** begin Excerpt to read **

According to the Arab Federation of Capital Markets, stock markets rallied, over the previous week, for a third consecutive session on Friday as investors digested strong tech earnings and markets focused on a possible slowdown in the pace of rate hikes rather than a US recession after data showed its economy shrinking for a second straight quarter. However, US treasury yields fell as investors are realizing that growth prospects are not going to be that great and buying bond yields at this level might be reasonable. On another hand, oil prices rose over the week on tight supply as attention turns to the OPEC+ meeting though OPEC+ sources said the group will consider keeping oil output unchanged for September. In parallel, gold prices bounced off as the US dollar eased and persistent economic recessionary concerns boosted bullion’s safe-haven appeal.
US dollar and Treasury yields retreating amid a shrinking U.S. economy
The yield on the benchmark 10-year Treasury note slipped on Thursday by about 6 basis points to 2.67% and the 2-year yield fell 10 basis points to 2.87% as U.S. government debt prices rose after the preliminary GDP reading for the second quarter showed an economic contraction. In fact, one of the key measures of economic output, gross domestic product adjusted for inflation, fell by a 0.9% annual pace in the second quarter of the year and followed a 1.6% annual contraction in the first three months of the year, meaning that by one common but unofficial definition, the US economy entered a recession just two years after emerging from the latter.
It is worth mentioning that Thursday’s market moves came after the Fed decided to raise interest rates by 75 basis points for a second month in a row and its third this year to combat high inflation, taking its benchmark rate to a range of 2.25%-2.5%. However, Fed Chair Jerome Powell said on Wednesday he did not think the United States was in a recession, based on the strength of the jobs market. US officials acknowledged that consumer spending and business activity have softened even as the labor market continues to show robust gains in recent months, but they also said they remain highly attentive to inflation risks while there will be a point where the Fed starts to slow hikes to assess their impact.

** end Excerpt to read **
** begin Information provided **

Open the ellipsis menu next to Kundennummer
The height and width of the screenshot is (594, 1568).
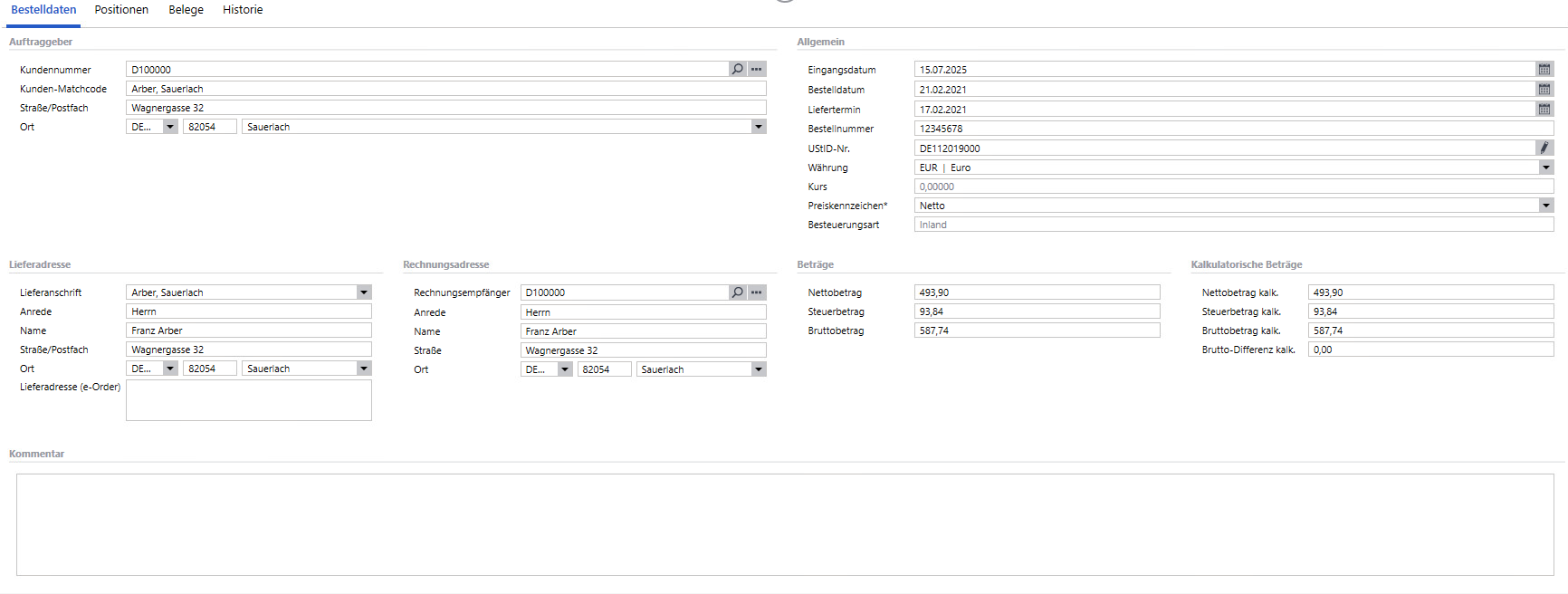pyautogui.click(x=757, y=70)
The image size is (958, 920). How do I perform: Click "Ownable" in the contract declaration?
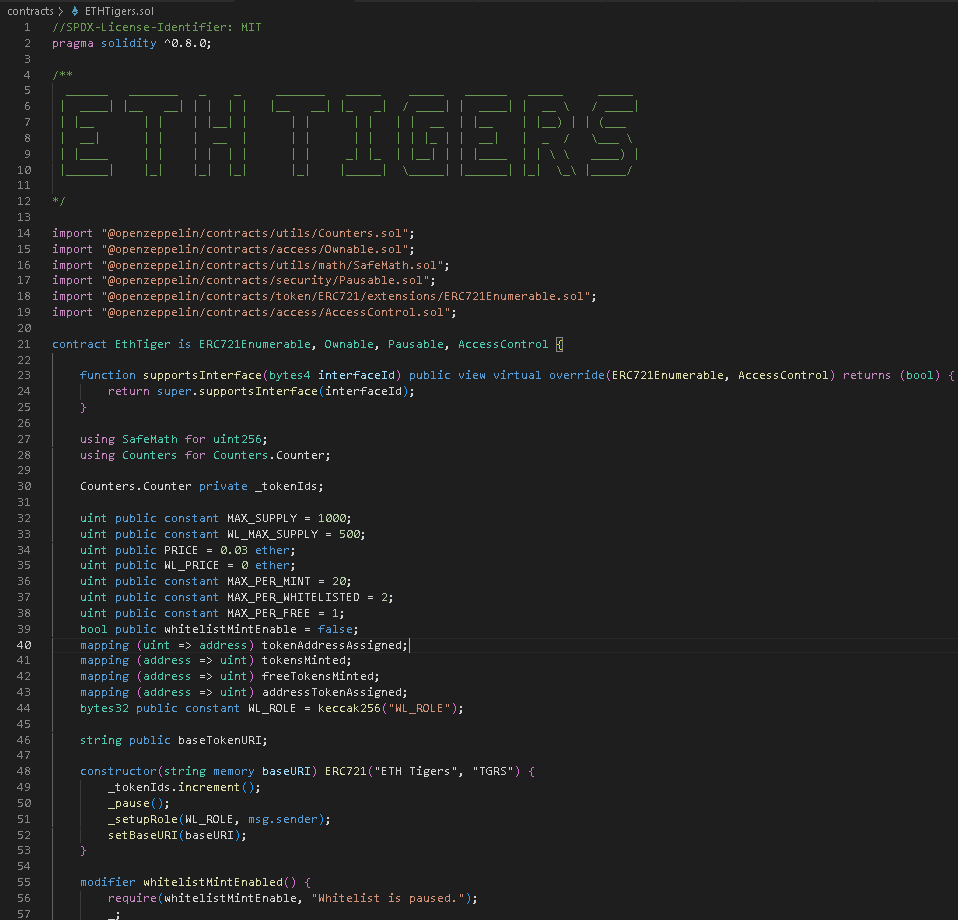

** end Information provided **

# Exercise prompt
Please write out everything in the market report from "According to the" down to "bullion’s safe-haven appeal.", swapping "investors" for "traders". The lines that come after the market report are separate material and have no connection to it.

# The reply
According to the Arab Federation of Capital Markets, stock markets rallied, over the previous week, for a third consecutive session on Friday as traders digested strong tech earnings and markets focused on a possible slowdown in the pace of rate hikes rather than a US recession after data showed its economy shrinking for a second straight quarter. However, US treasury yields fell as traders are realizing that growth prospects are not going to be that great and buying bond yields at this level might be reasonable. On another hand, oil prices rose over the week on tight supply as attention turns to the OPEC+ meeting though OPEC+ sources said the group will consider keeping oil output unchanged for September. In parallel, gold prices bounced off as the US dollar eased and persistent economic recessionary concerns boosted bullion’s safe-haven appeal.